The Role of Paraprofessionals

Earlier this week I posted a reply to an inquiry on a listserv for professionals in blindness education. After doing so, I thought this would be appropriate for my blog, So, here it is.

Original question to the list from a TVI:

“I am giving a presentation to parents about the parts of the IEP that are specific to visually impaired students. I have a question for anyone who wishes to answer. Many TVI’s use paras to teach Braille and other skills. When would you use a para for this and what should that individual’s qualifications be?”

My response:

Ideally, I would argue that paras are mostly there to assist you as the certified teacher of blind students or TVI with things like transcribing, preparing materials, assisting a child in class, etc. . Since you are the one with the specialization, degree, and or certification to teach blind students, ideally you should be providing the bulk of the Braille instruction to your students. I would recommend generally that paras be used as back ups when you as the TBS cannot provide the Braille

instruction yourself due to other priority duties, high case loads, etc. However, I

Recognize that we don’t live in an ideal educational world, so if a para is going to assist in teaching Braille, I would recommend that these

Individuals are fluent in both contracted and uncontracted Braille; know how to use a Braille writer and slate so that they can also teach these tools,

and know basic Braille rules, i.e., when certain signs take precedence, when you use certain signs like where syllables might divide a word in the

middle of a contraction–know what the rule is for these kinds of words, etc. (e.g.

you don’t use the ea sign in writing the word east). I would also recommend that if paras are going to teach Braille, they also have knowledge in Nemoth

code–at least the basics so that this is also taught along side literary Braille as it corresponds to the child’s math learning. (e.g. kindergartener should be learning nemoth numbers at the same time their peers are learning numbers; and function signs like plus, minus, divide,

and multiply should be introduced in nemoth at the same time the student is learning them in class.)

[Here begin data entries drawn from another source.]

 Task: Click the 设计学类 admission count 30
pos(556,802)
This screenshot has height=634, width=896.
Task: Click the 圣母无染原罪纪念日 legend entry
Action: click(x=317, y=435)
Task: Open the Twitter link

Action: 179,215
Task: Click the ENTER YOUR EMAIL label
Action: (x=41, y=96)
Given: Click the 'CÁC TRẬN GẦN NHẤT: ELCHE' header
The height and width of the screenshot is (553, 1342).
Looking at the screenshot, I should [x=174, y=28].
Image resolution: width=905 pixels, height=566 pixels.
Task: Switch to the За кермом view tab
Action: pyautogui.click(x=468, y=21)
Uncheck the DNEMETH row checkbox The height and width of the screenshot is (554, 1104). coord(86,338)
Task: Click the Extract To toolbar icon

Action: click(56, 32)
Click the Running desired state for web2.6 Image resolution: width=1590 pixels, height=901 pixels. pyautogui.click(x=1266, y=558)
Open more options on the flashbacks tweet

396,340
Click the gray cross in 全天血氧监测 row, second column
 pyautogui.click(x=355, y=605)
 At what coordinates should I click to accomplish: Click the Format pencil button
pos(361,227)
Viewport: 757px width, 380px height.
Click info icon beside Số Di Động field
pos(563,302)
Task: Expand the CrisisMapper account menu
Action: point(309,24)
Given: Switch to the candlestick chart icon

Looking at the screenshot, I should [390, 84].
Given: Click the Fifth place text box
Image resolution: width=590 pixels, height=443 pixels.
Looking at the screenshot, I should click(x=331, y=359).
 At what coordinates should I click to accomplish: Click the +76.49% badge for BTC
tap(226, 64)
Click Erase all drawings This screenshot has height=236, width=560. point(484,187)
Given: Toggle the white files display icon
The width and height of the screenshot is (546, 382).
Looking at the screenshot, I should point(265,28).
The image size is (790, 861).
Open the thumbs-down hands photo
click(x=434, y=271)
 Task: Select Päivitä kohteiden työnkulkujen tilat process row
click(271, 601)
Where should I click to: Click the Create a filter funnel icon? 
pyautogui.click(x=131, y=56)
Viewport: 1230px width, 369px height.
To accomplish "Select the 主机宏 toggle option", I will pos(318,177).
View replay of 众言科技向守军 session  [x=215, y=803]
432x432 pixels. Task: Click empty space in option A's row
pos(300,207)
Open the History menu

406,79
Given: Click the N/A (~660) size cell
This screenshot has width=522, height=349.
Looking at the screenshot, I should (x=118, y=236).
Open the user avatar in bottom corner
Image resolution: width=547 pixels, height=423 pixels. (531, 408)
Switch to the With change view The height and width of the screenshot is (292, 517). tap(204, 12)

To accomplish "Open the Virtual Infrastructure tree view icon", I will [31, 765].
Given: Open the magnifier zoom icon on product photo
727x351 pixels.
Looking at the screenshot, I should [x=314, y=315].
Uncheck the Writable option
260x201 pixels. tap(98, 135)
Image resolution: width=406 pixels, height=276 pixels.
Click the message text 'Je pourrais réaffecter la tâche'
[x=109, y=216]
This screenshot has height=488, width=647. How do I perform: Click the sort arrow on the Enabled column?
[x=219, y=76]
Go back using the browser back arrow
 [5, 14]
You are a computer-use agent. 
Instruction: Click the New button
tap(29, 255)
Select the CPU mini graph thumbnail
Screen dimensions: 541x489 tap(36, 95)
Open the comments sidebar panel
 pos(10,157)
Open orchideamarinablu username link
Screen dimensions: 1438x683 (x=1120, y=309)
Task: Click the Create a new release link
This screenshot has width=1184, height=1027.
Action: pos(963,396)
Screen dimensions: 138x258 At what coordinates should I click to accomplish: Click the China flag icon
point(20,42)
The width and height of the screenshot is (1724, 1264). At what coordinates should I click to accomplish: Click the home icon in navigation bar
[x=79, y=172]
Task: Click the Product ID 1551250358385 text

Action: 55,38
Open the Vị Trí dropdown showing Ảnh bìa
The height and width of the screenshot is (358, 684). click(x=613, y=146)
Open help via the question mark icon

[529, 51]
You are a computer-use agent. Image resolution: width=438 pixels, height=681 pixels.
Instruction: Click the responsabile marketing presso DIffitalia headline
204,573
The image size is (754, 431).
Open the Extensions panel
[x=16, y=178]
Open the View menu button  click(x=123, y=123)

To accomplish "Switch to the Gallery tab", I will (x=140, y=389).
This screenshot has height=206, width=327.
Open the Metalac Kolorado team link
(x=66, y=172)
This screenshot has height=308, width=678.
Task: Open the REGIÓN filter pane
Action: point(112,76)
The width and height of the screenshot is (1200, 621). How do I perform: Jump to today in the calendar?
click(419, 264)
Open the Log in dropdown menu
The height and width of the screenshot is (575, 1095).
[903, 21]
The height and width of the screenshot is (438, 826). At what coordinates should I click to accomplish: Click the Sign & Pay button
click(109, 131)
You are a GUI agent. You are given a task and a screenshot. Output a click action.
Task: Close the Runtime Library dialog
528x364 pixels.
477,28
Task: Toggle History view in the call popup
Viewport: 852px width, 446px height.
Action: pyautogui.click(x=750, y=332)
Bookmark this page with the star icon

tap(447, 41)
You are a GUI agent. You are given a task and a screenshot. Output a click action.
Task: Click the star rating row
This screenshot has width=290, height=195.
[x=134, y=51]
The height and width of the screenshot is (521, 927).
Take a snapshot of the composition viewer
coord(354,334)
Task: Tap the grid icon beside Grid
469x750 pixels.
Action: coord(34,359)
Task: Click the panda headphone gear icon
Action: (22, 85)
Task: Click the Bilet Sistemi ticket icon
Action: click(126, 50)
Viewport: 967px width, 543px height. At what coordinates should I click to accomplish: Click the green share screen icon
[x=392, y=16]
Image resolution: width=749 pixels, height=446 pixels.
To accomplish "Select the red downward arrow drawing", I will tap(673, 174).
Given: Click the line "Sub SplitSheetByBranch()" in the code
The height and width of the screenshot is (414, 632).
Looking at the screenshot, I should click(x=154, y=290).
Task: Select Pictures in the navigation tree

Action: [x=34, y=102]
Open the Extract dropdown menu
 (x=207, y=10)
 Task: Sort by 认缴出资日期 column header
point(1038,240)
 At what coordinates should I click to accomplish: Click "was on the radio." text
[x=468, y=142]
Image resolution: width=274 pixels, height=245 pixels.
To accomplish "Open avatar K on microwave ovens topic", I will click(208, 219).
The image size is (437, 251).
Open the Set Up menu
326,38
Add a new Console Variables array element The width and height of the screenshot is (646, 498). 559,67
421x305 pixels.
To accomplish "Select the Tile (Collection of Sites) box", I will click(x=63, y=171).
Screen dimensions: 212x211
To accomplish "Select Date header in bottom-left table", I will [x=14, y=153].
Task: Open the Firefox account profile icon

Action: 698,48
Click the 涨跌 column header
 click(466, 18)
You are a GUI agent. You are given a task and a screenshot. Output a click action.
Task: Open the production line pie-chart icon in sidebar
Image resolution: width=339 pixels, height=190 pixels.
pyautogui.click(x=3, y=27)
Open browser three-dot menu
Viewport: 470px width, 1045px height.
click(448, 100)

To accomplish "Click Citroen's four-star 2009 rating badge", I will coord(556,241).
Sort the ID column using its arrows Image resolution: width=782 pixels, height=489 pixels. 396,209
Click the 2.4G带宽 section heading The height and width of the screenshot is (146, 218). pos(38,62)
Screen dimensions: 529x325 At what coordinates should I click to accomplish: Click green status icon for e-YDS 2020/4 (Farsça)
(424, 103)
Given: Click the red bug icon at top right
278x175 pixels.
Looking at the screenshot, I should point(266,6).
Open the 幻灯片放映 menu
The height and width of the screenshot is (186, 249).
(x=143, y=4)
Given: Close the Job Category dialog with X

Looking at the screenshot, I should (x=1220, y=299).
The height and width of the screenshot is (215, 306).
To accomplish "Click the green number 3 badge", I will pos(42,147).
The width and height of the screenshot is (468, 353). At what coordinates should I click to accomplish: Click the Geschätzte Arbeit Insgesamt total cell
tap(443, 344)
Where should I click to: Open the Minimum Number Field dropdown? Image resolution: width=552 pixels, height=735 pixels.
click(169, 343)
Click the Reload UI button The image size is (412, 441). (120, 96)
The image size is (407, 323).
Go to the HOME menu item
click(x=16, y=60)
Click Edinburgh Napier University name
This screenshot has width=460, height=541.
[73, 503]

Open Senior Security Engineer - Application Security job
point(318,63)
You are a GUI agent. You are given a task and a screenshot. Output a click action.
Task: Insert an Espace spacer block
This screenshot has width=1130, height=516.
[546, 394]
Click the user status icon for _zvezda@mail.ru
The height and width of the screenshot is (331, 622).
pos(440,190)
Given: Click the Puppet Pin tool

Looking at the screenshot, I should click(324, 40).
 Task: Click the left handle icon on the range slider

With respect to teaching other skills, I would apply the same philosophy. You are the certified teacher and therefore ideally should be providing the direct instruction, and the paras should be there to assist

you–help prepare the materials and transcribe so that your time is more free to provide such instruction, help make your job easier, and to help reinforce the skills you are teaching when you are not with that student.

Just my thoughts.

There are so many thoughts here on which I could elaborate, but basically for this post, I just want to get the point across of how paraprofessionals should be used ideally in the classroom and what I believe the role of the teacher of blind students really is. I think so often we forget that TBS’ aren’t just there to make sure the student’s materials are in accessible formats. They are there primarily to provide direct instruction in the skills of blindness: learning to read and write Braille, cane travel, problem solving, organization and time management, daily living skills, transitional skills, advocacy skills, and how to use assistive technology—just to name a few.